Stated task
Report every line in the rows below that contains the string "width".

Provided material
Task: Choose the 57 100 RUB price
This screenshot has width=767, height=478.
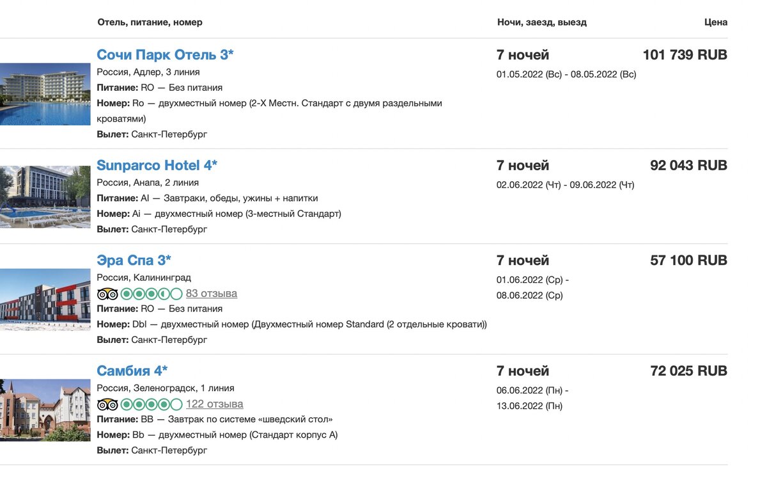Action: pos(688,260)
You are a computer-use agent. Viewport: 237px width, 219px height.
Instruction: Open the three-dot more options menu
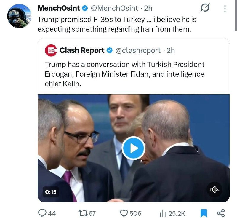(x=225, y=9)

Result below
This screenshot has width=767, height=478.
You are a computer-use agent. Viewport: 237px width, 219px height.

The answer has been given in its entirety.